Wrongly jailed father wants Chief Justice to recuse himself in new case claiming breach of rights
The Constitutional Court yesterday started hearing a case filed by Emmanuel Camilleri – the man who had been wrongly jailed for 400 days – against the Office of the Attorney General, the Police Commissioner and Inspector Louise Calleja, in which he is claiming that his fundamental rights were breached.
Mr Camilleri had served 400 days from a two-year prison sentence after he was found guilty of sexually abusing his daughter. It later emerged that his daughter had invented the whole thing under pressure from her mother (Camilleri’s estranged wife). He had originally been found guilty in 2011 and the sentence was confirmed on appeal in May 2015. Inspector Calleja had prosecuted.

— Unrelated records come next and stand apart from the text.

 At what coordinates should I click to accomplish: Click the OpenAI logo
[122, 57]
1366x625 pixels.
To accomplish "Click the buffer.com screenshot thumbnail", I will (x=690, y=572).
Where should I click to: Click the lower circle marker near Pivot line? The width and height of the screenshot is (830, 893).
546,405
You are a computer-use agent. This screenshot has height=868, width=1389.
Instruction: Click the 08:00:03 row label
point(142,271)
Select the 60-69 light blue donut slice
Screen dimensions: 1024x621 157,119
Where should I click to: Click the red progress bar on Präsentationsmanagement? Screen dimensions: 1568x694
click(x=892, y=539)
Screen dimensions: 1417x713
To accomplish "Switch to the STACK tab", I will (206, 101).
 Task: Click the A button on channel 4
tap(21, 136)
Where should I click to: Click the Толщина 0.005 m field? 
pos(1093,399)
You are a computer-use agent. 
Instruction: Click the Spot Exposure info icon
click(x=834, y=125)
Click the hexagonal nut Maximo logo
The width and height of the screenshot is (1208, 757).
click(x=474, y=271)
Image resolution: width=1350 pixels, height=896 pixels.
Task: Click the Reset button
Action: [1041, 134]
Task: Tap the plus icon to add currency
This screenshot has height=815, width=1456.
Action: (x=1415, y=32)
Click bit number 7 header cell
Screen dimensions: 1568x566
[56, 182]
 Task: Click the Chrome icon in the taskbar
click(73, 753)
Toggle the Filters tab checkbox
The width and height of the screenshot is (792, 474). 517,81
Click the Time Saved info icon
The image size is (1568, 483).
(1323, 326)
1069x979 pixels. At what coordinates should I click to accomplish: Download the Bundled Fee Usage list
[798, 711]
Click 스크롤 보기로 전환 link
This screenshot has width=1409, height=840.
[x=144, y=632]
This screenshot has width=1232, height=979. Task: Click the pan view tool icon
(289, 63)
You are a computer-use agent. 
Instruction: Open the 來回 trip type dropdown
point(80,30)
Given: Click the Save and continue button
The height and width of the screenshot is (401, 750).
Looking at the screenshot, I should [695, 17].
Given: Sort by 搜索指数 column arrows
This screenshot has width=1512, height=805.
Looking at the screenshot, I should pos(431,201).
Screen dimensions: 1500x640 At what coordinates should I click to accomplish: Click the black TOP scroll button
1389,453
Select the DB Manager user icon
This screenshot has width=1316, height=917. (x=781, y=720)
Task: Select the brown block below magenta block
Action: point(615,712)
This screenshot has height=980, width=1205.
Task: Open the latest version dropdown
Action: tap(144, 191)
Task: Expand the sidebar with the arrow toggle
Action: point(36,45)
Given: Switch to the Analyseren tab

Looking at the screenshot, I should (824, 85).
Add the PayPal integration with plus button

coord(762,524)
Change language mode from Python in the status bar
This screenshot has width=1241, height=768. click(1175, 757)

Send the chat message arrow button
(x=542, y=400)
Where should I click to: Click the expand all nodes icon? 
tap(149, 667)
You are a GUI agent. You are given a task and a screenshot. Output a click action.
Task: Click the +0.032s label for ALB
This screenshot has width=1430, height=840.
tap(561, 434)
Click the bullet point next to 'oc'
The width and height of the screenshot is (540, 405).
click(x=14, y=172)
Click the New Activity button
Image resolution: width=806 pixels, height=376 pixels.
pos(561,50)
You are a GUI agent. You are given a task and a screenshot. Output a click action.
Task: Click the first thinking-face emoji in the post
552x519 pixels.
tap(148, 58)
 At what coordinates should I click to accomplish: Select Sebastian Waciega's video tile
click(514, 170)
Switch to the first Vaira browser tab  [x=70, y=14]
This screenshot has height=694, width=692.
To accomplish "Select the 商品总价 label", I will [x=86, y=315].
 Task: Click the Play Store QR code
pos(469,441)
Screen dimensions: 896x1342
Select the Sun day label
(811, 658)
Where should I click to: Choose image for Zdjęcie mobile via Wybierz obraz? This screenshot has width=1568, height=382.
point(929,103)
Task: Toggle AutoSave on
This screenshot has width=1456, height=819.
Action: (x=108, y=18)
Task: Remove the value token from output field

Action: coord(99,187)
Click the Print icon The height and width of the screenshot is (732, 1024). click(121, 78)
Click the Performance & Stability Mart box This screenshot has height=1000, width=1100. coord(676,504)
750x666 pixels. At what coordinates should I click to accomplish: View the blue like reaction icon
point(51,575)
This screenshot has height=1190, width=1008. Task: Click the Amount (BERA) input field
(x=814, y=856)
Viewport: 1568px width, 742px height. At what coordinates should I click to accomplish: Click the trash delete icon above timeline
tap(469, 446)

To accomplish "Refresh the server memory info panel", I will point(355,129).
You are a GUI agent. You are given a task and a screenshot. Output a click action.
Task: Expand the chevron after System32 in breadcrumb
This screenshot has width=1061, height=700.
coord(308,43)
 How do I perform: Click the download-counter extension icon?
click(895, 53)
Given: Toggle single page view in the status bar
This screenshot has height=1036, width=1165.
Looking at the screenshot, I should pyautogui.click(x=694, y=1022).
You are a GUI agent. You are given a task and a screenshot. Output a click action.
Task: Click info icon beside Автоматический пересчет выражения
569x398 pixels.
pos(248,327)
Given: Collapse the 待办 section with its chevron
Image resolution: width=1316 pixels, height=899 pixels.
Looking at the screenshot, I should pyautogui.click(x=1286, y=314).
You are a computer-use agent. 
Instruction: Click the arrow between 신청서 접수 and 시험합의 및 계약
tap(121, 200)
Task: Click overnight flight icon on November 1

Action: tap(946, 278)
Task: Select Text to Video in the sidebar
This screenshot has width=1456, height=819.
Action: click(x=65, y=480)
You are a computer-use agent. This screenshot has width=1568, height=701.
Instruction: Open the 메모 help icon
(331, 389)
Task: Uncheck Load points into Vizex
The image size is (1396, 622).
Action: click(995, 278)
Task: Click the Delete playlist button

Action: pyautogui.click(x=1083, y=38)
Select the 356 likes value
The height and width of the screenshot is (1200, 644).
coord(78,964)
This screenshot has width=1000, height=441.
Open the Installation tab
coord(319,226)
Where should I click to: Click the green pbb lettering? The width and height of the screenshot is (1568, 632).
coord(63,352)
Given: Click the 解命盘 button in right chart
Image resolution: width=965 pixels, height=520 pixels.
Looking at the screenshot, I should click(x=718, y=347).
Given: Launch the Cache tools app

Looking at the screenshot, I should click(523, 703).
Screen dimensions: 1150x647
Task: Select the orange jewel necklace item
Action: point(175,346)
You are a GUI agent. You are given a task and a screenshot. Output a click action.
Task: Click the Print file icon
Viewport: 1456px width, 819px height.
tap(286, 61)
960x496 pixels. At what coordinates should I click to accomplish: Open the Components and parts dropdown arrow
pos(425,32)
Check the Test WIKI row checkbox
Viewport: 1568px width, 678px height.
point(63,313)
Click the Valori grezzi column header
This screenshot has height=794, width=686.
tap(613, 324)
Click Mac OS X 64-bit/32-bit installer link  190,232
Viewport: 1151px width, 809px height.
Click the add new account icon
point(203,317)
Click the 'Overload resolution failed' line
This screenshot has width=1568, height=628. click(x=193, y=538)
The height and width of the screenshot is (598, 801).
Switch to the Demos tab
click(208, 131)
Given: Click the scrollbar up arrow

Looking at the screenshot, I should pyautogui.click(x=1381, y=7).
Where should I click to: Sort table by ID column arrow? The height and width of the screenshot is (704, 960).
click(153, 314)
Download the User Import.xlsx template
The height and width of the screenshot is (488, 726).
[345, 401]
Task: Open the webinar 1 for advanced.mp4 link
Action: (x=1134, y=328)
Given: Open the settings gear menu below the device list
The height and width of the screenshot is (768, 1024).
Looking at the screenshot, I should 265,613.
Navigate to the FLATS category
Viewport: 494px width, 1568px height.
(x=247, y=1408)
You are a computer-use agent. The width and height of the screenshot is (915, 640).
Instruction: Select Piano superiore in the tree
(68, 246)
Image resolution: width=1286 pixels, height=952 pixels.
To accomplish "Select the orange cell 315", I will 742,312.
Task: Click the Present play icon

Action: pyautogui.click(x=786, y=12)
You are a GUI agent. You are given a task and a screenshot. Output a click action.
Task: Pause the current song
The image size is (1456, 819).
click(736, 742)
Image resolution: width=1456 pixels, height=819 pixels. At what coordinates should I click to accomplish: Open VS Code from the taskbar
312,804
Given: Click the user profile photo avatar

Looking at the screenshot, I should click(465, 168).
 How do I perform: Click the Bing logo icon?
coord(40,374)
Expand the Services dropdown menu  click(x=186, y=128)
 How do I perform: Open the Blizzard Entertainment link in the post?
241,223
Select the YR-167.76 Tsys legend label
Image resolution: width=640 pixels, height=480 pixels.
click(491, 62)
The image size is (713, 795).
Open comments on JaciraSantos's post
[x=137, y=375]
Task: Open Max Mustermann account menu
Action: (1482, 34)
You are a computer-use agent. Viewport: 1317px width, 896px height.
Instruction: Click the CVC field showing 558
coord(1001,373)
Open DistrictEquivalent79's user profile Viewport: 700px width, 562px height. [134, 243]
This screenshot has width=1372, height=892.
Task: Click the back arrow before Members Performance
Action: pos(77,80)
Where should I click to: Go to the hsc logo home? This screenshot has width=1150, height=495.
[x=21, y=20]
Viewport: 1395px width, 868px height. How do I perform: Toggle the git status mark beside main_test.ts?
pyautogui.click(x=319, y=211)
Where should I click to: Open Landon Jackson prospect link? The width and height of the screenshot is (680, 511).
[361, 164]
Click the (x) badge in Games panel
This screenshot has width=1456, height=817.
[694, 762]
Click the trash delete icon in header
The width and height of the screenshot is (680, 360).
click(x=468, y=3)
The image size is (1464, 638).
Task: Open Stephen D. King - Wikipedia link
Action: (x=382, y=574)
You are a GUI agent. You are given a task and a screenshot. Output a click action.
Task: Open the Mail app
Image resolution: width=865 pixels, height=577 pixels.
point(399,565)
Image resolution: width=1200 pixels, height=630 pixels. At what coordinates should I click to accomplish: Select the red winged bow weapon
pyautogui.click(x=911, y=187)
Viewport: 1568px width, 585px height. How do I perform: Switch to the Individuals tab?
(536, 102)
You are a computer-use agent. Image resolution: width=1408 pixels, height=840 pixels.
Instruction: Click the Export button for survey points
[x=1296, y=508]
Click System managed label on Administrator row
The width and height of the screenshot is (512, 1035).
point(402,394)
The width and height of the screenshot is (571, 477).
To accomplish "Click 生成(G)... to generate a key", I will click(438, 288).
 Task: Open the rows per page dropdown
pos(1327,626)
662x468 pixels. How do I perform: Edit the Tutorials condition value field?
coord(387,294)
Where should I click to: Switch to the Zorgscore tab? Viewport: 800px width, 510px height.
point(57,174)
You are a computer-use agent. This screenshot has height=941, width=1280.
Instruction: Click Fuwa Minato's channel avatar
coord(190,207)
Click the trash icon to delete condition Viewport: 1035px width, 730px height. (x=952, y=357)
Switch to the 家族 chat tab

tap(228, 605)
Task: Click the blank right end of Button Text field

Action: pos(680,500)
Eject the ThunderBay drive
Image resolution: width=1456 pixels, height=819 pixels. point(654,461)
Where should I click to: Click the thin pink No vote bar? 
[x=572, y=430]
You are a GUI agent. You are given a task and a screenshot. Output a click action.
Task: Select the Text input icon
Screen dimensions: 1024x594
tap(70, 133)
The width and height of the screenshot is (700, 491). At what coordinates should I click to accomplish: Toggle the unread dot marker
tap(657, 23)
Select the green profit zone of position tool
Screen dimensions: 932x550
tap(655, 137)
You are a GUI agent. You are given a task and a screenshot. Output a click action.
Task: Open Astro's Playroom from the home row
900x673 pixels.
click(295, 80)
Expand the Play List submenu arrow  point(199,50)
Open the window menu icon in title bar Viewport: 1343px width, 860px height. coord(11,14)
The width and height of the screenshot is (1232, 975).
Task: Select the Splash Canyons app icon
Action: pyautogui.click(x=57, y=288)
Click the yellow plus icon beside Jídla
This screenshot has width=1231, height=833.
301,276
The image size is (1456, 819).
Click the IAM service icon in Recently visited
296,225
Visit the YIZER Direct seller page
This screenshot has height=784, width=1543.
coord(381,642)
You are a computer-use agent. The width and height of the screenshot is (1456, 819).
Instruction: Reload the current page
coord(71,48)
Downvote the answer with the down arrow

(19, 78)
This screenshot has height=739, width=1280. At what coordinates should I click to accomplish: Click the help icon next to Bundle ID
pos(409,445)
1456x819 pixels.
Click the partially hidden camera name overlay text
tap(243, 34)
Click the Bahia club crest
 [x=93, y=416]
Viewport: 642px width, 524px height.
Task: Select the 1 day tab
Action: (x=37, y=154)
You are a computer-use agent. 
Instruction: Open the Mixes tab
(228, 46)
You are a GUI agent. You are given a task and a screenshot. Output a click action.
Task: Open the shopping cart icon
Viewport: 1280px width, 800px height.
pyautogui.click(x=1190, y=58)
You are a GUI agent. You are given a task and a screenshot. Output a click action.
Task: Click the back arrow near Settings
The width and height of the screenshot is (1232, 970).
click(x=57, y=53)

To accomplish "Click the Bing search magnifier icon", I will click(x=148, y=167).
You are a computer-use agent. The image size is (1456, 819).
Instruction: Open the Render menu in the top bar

When the daughter’s perjury came to light, Mr Camilleri was released on an interim measure but his sentence remained effective. In September of this year a court cancelled the sentence and ordered the removal of Mr Camilleri’s name from the sex offenders register. However it found that there was no breach of human rights.
In the new case, lawyer Tonio Azzopardi, who is appearing for Mr Camilleri, requested that Mr Justice Silvio Camilleri recuse himself since he was the Attorney General when the original proceedings against Mr Camilleri started in 2010.
The AG, the Police Commissioner and Inspector Calleja objected, saying that Dr Silvio Camilleri, as Attorney General, had never come in direct contact with the case.
Dr Kathleen Grima, appearing for Inspector Calleja, said the prosecuting officer had taken legal advice from the Attorney General’s Office but never from the AG personally.
But Dr Azzopardi said there was no guarantee that the Chief Justice (in his former role as AG) had never been consulted on the case.
The Chief Justice said he could not recall having ever been consulted on the case. If things were different he would have abstained from hearing the case.
Lawyers Victoria Buttigieg and Sarah Portelli are appearing for the Attorney General and Police Commissioner respectively. Lawyers Arthur Azzopardi and Kathleen Grima are appearing for Inspector Calleja.